Un Tottenham distinto en el césped… y sin concesiones atrás

Vicario, relacionado en las últimas semanas con un posible regreso a Italia y con Inter Milan en el horizonte, asegura estar en el camino correcto de su recuperación: “Estoy confiado y ahora tengo un descanso para estar listo para la próxima temporada”. Y no oculta la ilusión que se respira en el vestuario con el proyecto De Zerbi.

“Claro que estamos ilusionados. Roberto ha sido enormemente importante para nosotros. Lo cambió todo. Cambió el estado de ánimo, las sensaciones, el fútbol también, porque necesitábamos fútbol en el campo, estábamos sufriendo para jugar bien”, reconoce.

De Zerbi llegó con fama de técnico ofensivo, pero en Londres ha levantado un equipo que también se defiende con una solidez inesperada.

“Es conocido por el fútbol que quiere jugar, pero la fase defensiva desde que llegó ha sido increíblemente buena”, apunta Vicario. El ejemplo más reciente lo ofrece el propio duelo ante Everton: “Concedimos solo un disparo, donde Toni hizo esa gran parada al final del partido, pero durante 95 minutos no concedimos ningún tiro. Con balón y sin balón hizo un trabajo increíble”.

El italiano no reparte méritos a la ligera. Señala al grupo entero, pero vuelve una y otra vez a la figura del entrenador.

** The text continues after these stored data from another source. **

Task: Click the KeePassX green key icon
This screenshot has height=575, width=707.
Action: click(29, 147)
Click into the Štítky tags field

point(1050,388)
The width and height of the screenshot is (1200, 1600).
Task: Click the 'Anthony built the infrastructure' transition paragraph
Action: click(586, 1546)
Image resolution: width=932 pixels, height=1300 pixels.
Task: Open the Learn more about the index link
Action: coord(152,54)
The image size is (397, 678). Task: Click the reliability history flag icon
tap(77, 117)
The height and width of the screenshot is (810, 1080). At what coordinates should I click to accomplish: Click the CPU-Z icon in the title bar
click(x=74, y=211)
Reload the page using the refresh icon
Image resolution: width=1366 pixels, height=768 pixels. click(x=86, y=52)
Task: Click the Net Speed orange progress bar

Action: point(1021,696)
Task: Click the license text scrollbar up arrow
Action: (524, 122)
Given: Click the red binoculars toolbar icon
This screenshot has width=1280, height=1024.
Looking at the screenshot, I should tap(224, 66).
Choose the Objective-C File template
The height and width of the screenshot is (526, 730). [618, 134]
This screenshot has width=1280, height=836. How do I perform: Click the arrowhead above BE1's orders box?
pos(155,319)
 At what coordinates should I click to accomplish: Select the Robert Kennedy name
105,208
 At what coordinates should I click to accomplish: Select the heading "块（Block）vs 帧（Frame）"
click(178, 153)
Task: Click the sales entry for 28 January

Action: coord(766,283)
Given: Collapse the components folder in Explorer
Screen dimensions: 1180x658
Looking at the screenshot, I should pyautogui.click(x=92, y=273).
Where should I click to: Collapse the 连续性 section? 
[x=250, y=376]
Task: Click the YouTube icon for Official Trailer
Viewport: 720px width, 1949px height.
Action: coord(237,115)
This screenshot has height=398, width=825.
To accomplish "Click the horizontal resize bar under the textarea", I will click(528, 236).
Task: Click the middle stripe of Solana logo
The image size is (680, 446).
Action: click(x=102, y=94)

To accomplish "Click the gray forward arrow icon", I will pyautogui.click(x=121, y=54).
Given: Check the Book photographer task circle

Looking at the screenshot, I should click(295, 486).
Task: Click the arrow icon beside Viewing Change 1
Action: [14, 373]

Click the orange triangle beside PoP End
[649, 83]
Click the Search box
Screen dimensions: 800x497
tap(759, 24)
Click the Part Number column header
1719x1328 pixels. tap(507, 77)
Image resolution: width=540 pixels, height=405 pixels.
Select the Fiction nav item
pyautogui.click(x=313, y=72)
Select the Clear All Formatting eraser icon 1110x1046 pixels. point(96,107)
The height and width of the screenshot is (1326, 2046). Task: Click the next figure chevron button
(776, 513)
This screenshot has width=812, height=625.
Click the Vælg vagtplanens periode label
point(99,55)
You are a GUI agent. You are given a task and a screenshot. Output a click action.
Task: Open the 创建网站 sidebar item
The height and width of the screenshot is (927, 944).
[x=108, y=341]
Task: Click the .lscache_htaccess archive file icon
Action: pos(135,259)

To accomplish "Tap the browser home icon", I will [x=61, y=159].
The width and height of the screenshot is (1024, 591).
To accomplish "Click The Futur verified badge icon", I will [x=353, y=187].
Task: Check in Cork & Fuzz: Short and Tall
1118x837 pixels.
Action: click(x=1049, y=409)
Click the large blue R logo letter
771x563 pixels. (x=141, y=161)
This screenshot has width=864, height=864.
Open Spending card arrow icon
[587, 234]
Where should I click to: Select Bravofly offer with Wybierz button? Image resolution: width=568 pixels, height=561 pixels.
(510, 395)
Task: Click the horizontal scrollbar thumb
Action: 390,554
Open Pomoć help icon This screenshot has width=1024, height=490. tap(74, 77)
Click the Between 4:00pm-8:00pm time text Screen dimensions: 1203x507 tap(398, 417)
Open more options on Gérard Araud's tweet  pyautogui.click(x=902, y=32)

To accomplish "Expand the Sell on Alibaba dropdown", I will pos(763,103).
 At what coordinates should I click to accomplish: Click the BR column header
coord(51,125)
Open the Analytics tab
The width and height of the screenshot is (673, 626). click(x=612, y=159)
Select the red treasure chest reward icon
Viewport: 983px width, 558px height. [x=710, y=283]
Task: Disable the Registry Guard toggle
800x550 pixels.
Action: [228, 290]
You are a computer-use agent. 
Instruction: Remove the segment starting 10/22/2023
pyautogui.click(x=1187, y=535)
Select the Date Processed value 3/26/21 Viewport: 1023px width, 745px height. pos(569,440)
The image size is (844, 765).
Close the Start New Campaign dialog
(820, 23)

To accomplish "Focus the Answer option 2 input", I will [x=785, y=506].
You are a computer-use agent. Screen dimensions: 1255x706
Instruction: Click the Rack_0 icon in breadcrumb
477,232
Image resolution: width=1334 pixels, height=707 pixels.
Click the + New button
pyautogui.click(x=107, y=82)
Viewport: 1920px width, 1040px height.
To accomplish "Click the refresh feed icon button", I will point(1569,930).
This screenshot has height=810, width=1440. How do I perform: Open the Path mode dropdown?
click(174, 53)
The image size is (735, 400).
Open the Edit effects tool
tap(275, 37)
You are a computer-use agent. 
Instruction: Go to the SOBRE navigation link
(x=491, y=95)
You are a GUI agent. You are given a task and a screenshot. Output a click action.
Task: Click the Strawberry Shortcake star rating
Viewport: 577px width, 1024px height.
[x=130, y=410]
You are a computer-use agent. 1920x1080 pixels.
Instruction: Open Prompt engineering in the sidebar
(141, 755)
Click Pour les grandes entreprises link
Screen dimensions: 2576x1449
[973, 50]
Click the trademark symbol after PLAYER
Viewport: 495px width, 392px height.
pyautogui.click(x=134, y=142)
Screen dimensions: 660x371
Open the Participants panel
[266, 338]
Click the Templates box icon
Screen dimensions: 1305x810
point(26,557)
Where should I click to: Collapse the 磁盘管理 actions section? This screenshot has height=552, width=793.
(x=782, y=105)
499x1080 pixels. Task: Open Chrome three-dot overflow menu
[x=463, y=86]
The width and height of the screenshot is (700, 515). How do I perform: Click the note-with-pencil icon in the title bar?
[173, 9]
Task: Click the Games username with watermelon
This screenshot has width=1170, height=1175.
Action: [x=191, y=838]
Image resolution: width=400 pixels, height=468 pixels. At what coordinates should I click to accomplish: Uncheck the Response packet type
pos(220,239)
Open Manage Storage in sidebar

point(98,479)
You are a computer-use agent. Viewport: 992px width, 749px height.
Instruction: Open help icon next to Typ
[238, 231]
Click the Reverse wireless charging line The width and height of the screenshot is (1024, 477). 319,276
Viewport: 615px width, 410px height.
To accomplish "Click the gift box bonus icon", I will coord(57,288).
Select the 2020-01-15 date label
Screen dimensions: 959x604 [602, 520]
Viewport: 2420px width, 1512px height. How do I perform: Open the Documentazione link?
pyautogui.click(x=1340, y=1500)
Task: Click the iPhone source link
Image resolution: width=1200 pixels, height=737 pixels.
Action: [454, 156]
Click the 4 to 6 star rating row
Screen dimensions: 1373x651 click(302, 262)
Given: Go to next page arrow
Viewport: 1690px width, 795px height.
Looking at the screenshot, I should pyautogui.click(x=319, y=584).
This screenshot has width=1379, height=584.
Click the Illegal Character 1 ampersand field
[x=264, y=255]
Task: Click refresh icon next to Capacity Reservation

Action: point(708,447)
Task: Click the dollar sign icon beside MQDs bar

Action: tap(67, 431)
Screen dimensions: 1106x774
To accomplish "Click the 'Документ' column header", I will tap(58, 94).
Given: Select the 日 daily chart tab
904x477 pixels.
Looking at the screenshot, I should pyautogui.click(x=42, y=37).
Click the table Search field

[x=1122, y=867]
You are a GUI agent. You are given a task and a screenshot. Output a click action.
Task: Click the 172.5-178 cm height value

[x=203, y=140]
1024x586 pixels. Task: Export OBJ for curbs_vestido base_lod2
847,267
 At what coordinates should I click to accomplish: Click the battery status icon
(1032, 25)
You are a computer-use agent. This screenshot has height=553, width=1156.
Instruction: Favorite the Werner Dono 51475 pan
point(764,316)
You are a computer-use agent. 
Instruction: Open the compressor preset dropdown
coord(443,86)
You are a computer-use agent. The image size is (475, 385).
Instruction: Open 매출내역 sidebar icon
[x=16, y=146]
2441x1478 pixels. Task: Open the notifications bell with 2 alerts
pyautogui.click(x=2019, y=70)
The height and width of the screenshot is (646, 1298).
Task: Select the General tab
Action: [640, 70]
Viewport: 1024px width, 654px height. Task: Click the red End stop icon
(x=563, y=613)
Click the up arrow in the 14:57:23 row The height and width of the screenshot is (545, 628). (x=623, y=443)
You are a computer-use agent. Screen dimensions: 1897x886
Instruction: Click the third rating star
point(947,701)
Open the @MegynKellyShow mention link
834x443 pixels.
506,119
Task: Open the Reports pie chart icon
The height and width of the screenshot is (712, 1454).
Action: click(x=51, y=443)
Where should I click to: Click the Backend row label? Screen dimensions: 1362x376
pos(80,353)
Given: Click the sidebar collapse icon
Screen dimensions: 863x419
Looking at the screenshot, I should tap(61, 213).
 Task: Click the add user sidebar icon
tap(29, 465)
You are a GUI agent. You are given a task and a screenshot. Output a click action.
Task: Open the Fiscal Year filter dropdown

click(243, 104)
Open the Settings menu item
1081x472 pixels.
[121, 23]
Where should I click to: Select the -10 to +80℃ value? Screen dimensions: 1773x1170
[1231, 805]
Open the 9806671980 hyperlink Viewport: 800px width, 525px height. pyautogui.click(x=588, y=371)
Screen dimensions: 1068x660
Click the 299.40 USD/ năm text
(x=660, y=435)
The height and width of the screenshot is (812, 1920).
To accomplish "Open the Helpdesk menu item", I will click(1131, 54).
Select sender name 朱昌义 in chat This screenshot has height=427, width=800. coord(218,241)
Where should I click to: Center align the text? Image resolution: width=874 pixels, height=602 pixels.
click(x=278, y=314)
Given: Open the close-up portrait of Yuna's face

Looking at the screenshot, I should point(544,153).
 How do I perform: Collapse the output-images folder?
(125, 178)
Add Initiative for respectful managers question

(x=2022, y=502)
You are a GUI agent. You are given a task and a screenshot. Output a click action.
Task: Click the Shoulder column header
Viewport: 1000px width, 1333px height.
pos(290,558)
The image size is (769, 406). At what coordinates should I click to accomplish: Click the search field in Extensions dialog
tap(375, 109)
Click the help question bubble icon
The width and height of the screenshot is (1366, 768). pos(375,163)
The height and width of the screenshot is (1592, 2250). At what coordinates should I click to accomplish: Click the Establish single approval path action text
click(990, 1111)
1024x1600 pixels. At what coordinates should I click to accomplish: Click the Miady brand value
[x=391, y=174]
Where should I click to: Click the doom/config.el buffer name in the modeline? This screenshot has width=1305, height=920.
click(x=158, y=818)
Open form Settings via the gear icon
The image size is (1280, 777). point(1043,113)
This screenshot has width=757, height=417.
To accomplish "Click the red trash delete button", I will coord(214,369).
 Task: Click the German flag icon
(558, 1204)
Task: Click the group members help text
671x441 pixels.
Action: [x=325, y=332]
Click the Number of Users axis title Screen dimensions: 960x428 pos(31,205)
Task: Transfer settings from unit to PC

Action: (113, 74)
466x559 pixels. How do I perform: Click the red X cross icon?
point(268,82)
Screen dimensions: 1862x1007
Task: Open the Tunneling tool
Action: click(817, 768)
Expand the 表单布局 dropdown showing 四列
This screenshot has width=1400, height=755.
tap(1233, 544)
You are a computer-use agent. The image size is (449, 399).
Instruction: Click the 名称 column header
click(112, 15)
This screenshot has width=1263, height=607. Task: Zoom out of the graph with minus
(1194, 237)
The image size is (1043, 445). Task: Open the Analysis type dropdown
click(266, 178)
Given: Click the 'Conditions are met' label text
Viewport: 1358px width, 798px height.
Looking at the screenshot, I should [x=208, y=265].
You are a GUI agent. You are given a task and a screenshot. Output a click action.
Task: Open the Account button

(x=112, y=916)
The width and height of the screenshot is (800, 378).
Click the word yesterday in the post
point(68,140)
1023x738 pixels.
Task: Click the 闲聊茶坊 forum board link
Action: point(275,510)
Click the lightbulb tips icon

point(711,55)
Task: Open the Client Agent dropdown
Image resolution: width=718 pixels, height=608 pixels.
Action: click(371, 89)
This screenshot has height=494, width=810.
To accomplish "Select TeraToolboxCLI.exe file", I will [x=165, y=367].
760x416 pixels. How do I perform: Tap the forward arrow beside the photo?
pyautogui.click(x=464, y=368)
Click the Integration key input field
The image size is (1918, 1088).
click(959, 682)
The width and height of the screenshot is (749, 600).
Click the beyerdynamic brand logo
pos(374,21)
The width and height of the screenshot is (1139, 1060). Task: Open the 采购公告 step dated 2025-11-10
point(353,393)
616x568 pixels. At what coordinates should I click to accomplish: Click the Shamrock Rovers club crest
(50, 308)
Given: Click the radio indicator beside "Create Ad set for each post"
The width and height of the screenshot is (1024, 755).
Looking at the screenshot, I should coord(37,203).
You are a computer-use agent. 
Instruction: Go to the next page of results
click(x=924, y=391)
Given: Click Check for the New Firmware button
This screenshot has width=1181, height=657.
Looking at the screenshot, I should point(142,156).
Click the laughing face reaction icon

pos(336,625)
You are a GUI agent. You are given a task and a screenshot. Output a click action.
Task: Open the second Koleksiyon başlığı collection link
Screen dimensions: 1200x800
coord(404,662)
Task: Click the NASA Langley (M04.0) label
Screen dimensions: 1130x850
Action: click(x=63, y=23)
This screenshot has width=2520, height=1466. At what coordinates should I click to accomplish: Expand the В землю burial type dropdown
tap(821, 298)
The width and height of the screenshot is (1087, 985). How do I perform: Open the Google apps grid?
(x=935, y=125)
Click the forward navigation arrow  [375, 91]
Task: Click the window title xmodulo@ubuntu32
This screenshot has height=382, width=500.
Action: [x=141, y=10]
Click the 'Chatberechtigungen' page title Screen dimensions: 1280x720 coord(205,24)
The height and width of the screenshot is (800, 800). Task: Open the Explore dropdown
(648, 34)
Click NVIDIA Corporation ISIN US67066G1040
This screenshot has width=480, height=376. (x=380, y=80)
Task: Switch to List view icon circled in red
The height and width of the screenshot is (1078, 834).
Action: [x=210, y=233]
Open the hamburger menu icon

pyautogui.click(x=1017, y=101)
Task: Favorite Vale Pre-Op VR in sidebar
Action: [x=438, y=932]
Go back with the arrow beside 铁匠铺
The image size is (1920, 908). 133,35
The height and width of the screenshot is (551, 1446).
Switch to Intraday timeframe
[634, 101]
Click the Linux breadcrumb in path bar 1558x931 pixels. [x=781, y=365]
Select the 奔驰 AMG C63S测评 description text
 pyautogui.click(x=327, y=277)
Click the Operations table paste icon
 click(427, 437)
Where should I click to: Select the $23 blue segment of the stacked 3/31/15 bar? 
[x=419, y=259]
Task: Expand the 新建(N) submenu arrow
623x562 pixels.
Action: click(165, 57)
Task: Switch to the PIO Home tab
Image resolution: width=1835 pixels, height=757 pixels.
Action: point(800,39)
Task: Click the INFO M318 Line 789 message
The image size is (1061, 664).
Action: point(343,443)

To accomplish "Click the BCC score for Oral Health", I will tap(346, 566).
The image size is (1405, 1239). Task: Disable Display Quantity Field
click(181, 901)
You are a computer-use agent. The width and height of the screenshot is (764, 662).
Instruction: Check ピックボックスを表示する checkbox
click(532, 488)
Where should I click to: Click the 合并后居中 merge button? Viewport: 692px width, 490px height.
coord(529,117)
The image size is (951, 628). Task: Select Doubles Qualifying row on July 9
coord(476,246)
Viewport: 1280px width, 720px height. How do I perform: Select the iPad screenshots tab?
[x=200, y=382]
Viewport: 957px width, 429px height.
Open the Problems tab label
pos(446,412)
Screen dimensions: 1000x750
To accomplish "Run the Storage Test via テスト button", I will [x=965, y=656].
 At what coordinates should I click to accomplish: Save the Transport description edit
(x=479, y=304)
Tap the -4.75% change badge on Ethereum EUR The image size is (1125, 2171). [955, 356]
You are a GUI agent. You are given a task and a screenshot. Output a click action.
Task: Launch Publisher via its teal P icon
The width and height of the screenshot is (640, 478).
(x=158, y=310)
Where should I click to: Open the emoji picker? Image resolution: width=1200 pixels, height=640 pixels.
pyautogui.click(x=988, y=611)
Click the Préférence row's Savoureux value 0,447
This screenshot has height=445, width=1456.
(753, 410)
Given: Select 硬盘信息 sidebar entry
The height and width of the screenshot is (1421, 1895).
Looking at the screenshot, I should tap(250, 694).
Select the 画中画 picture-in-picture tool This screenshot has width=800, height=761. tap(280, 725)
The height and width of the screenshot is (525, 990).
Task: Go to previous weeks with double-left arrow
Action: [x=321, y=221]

“También los chicos, todos, jugaran o no jugaran, le siguieron de una manera fantástica. Ese es el mérito que se merece. Y puedo decir que sin él este resultado no habría sido posible. Quiero darle las gracias desde el fondo de mi corazón, porque estábamos sufriendo mucho y nos dio mucha alegría en todos los aspectos”.

Tottenham ha dejado de mirarse al suelo. La pregunta ya no es si se salvará. La pregunta, con De Zerbi al mando y un vestuario que le cree a ciegas, es hasta dónde se atreverá a llegar la próxima temporada.